Based on his past experience and on forecasts on weather and market prices, the famer can anticipate some events and production conditions. Thus he is able to plan several management options to face these different production conditions. However, given the limitations of human cognition to anticipate the future, everything cannot be anticipated (Chavas 2012). The farmer must therefore be able to establish a reflexive analysis on the observations he made on his environment in order to instantly review his initial management plan and if necessary his production objectives. The farmer’s decision-making process is therefore a dynamic sequence of planning, observation, reflection, adaptation, implementation as technical activities and learning processes (Risbey et al. 1999; Le Gal et al. 2011). This variable and uncertain production context justifies why a management plan repeated over several years won’t give the same production results and why different management plans may lead to the same production results. Farmer’s decision-making is a continuous process in time and space. Farmers make decisions based on his visibility and expectations on the production context that impact his management on the long-, medium- or short-term. Decisions may affect the whole agricultural production system, a production sub-system or even smaller spatial unit such as the plot (Cerf and Sebillotte 1988; Papy et al. 1988; Osman 2010). For instance, investing in equipments, in buildings or in lands are decisions that reflect a willingness to expand or modernize the farm.

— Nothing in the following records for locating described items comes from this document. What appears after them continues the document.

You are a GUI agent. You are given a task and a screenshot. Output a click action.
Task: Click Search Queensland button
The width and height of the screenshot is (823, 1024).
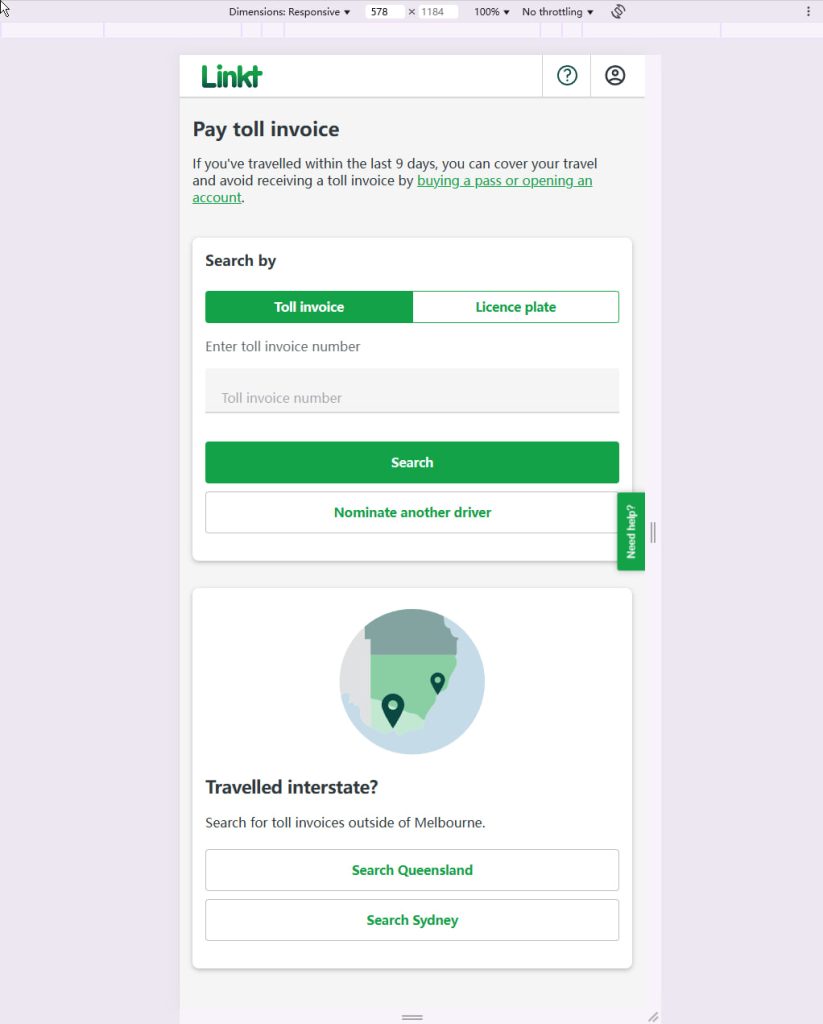(x=412, y=870)
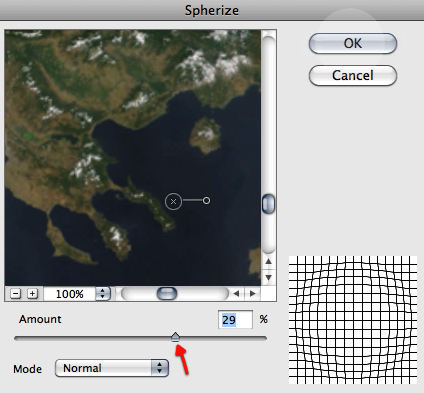424x393 pixels.
Task: Click the 100% zoom percentage field
Action: pos(70,294)
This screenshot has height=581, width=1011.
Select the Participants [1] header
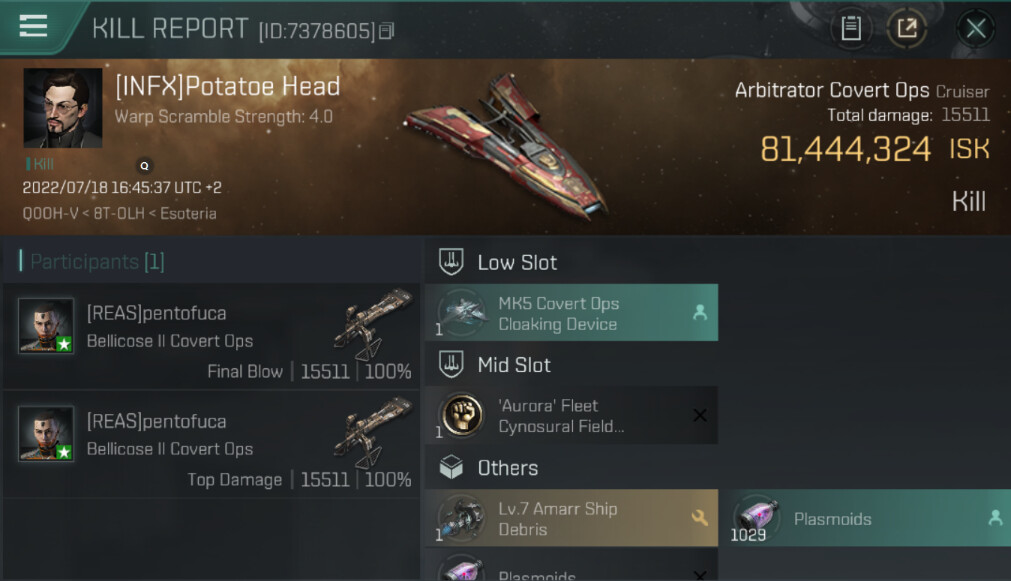tap(97, 262)
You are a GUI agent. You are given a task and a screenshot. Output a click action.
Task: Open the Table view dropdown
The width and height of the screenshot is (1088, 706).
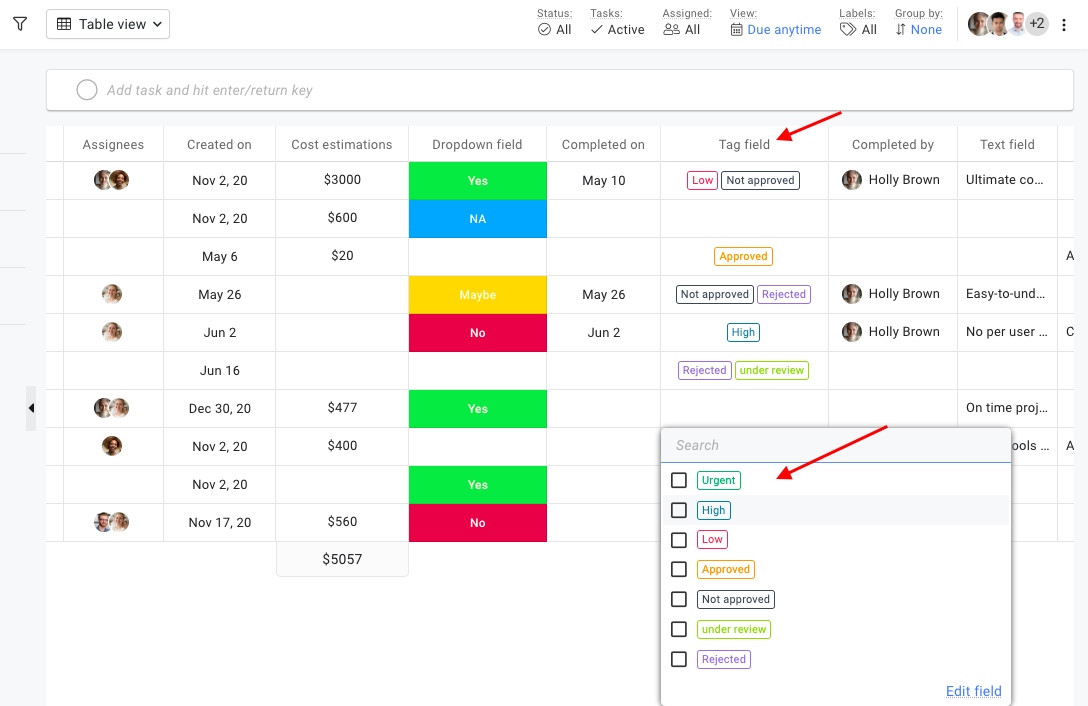point(108,24)
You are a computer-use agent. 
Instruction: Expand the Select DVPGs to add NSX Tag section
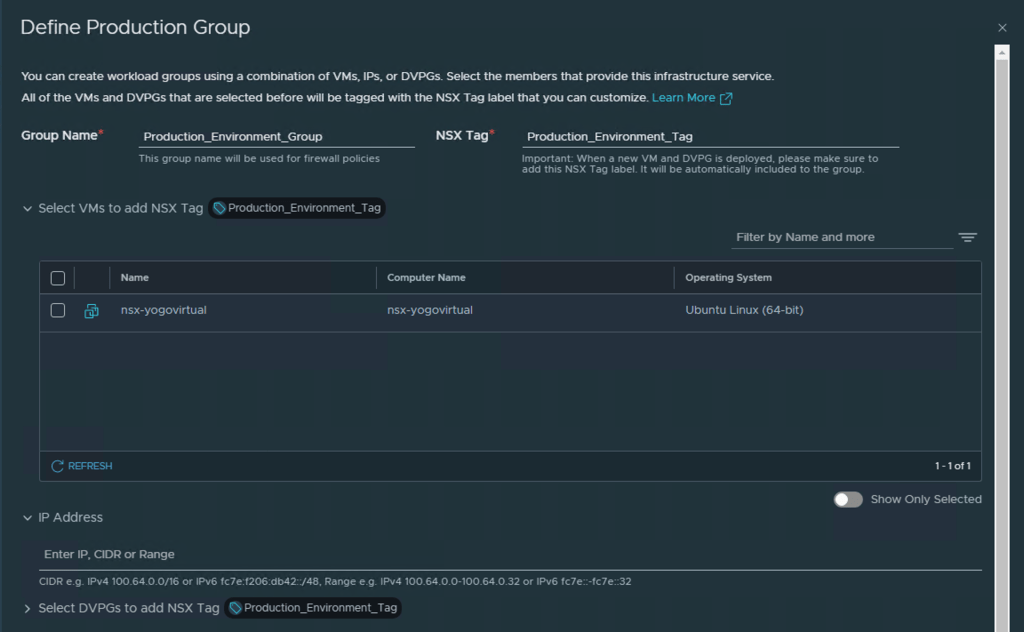(27, 608)
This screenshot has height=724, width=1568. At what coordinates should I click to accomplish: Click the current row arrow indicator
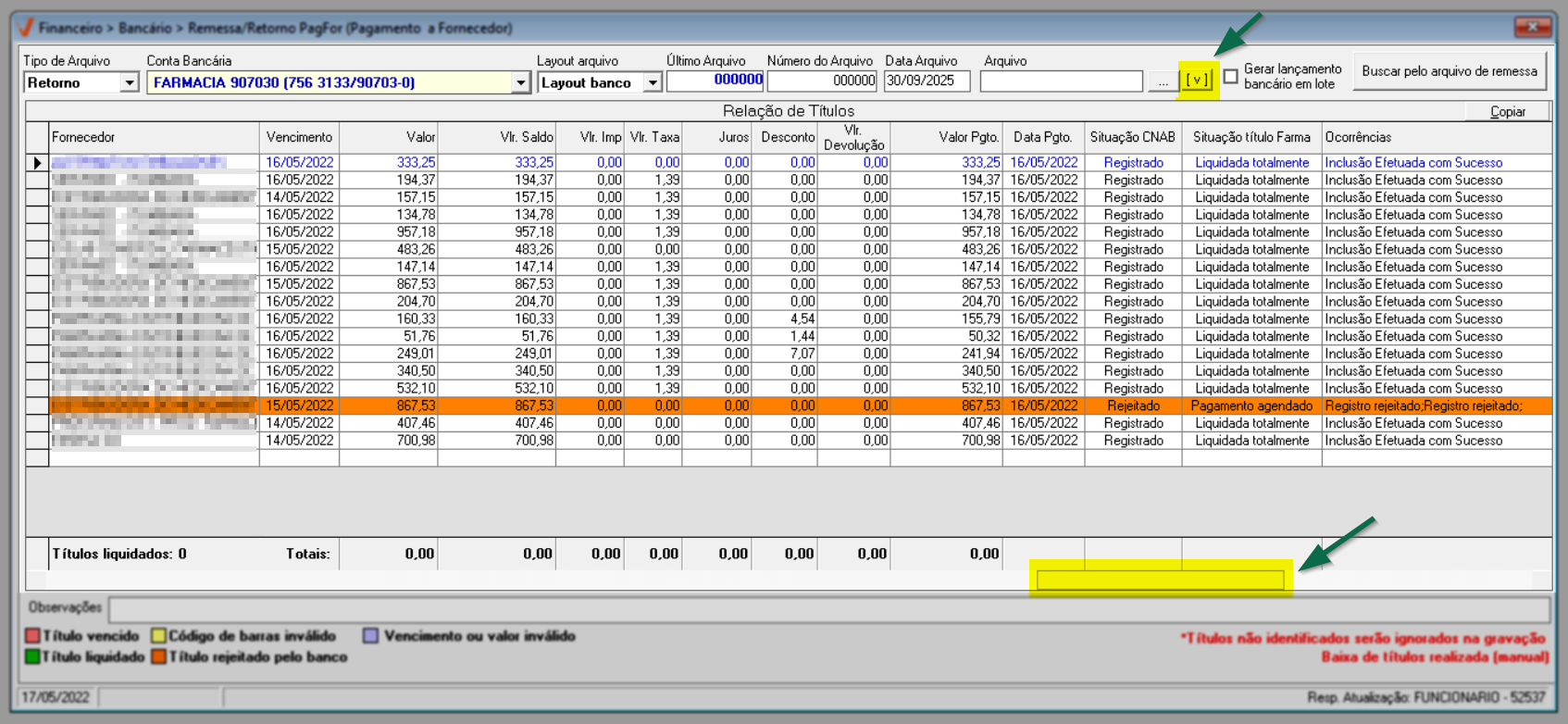(x=37, y=163)
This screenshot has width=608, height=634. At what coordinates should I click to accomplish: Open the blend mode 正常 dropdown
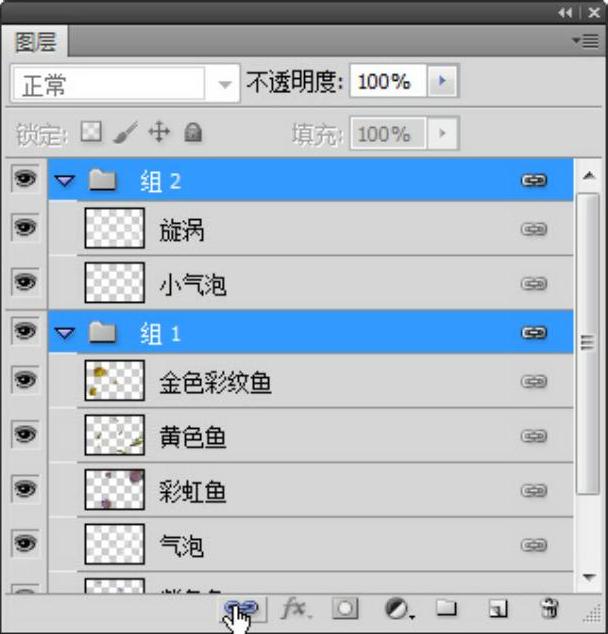coord(125,83)
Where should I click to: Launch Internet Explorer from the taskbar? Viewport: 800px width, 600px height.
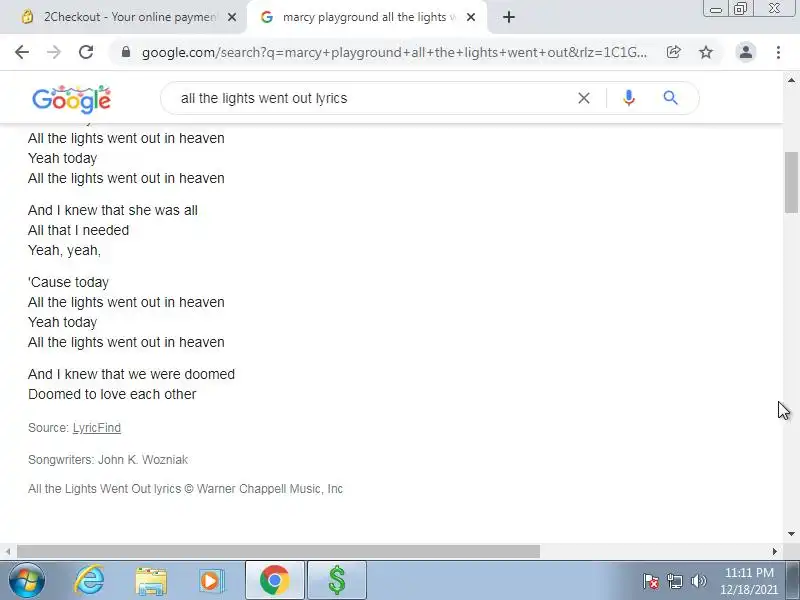89,581
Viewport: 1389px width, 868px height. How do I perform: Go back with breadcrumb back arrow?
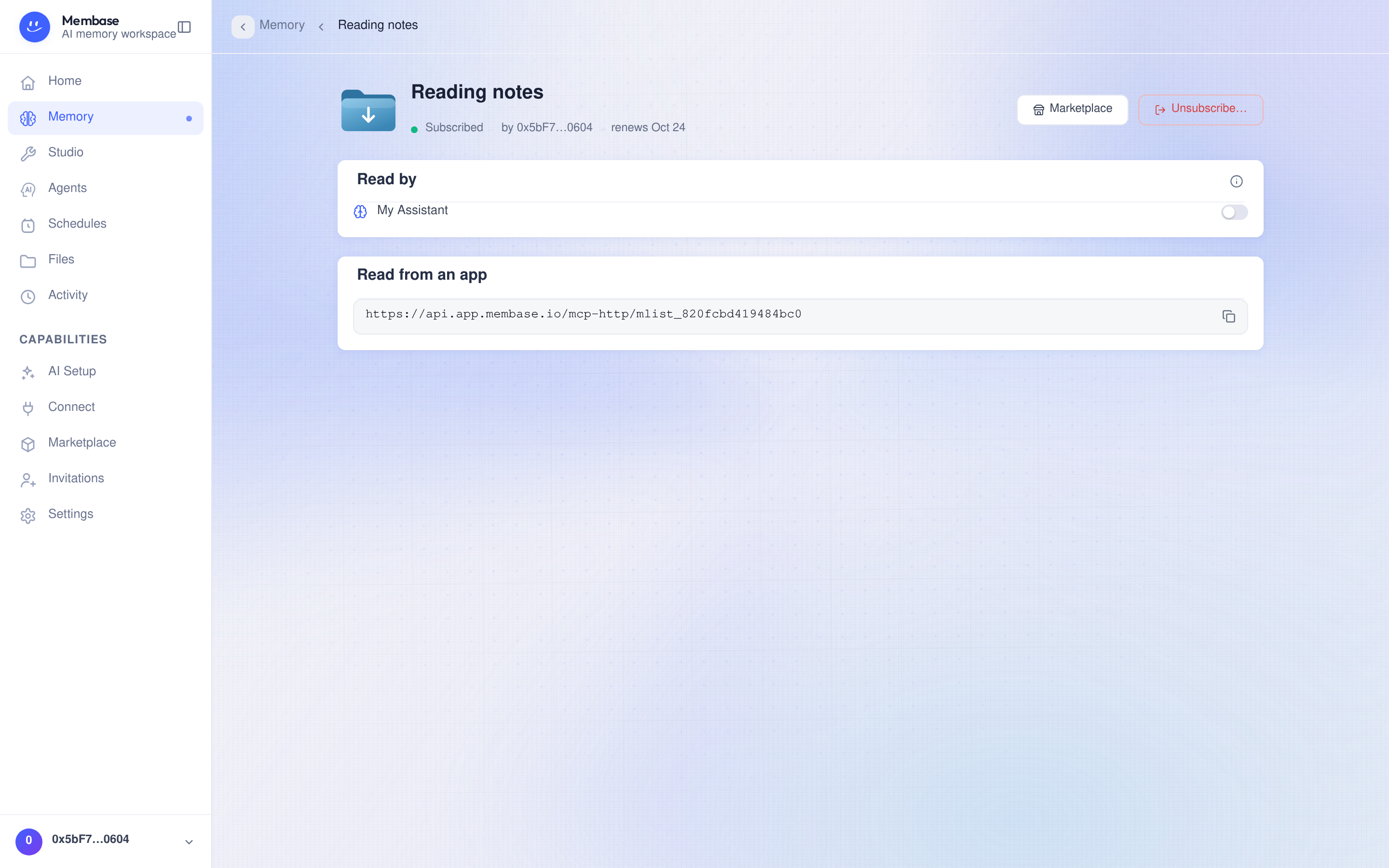[243, 27]
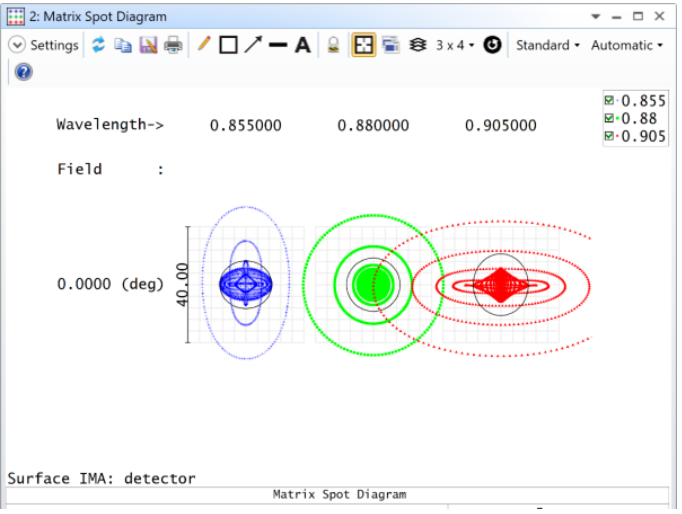The image size is (682, 514).
Task: Open the Automatic update dropdown
Action: (x=627, y=45)
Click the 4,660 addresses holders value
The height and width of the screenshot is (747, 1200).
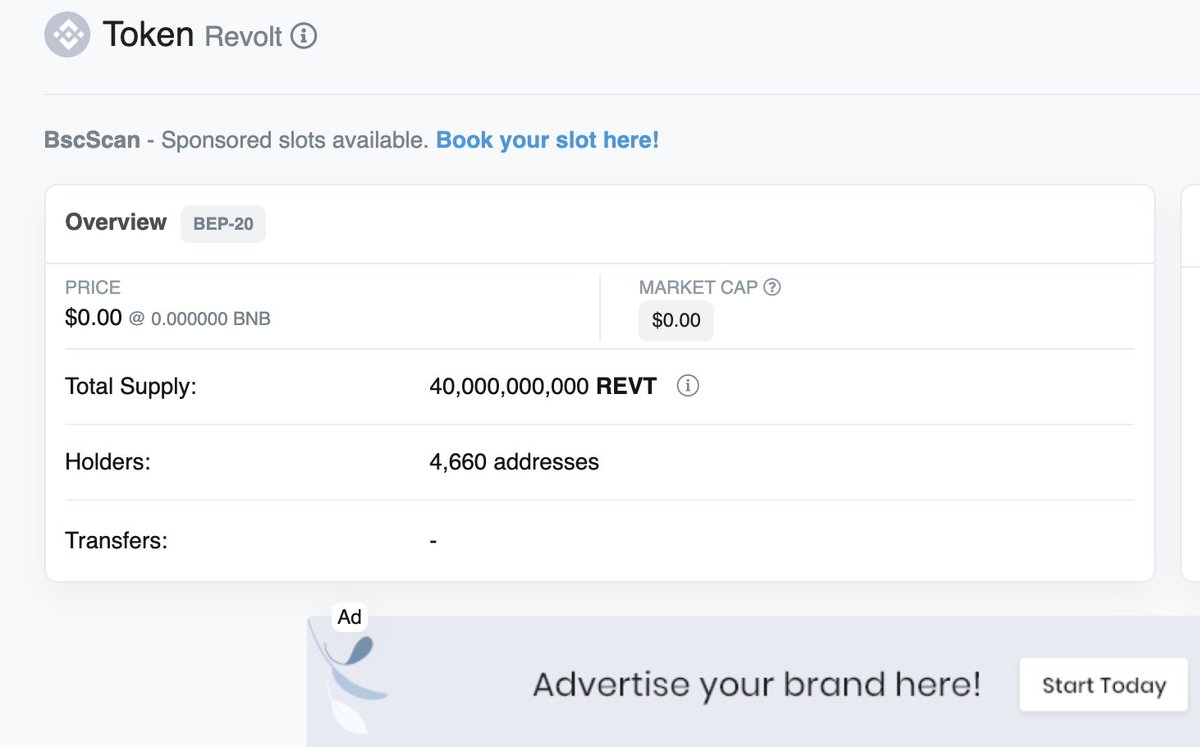[514, 462]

These decisions have long-term consequences because 1) loans are often over several years, 2) the farm structure and infrastructures are changed for the coming years (life duration of a tractor, building, etc.). However, decisions on selecting varieties and crop management techniques have an impact on the short term and at a local scale corresponding to the production season and the plot. Finally, deciding to delay the sowing, to extend the water turns or to apply pesticide treatment will have an immediate effect on the biophysical system because these decisions correspond to technical activities executed on each plot.

Specificities of irrigated farming systems

A production system is considered as irrigated when water supply other than rainfall is provided on one or several plots. The irrigation water is pumped from a water point and distributed to the fields through appropriate water transport infrastructure. In irrigated production systems, crops benefit from both the contribution of rainfall and irrigation water to cover their water needs. Irrigation is an effective management tool against the variability and uncertainty of rainfall events. The irrigation water can come from surface water fed by the rainfall runoff like streams, rivers, ponds, lakes and dams. Irrigation water can also come from the aquifer that is fed by the rainfall drained into the ground. The deep aquifers are located between two impermeable layers leading to slow recharge compared to surface water reservoirs.
Irrigation water can come from different sources considered as collective when multiple users are identified or individual. Except for individual rainfall reservoirs, the other sources of irrigation are often subject to conflicts and management issues (Gleick 1993; Wolf 2007). Conflicts over rivers between upstream and downstream users are commonly seen as the upstream pumping will impact the downstream flow (Chokkakula 2015). On a reservoir, tensions appear when pumping exceeds the rainfall recharge from run-off particularly in drought conditions (Rajasekaram and Nandalal 2005).
For groundwater, pumping may exceed rainfall recharge. Moreover, lateral flows conduct the water table level to rebalance so that intensive pumping by one farmer impacts the yield of the neighbor’s borewell (Janakarajan 1999).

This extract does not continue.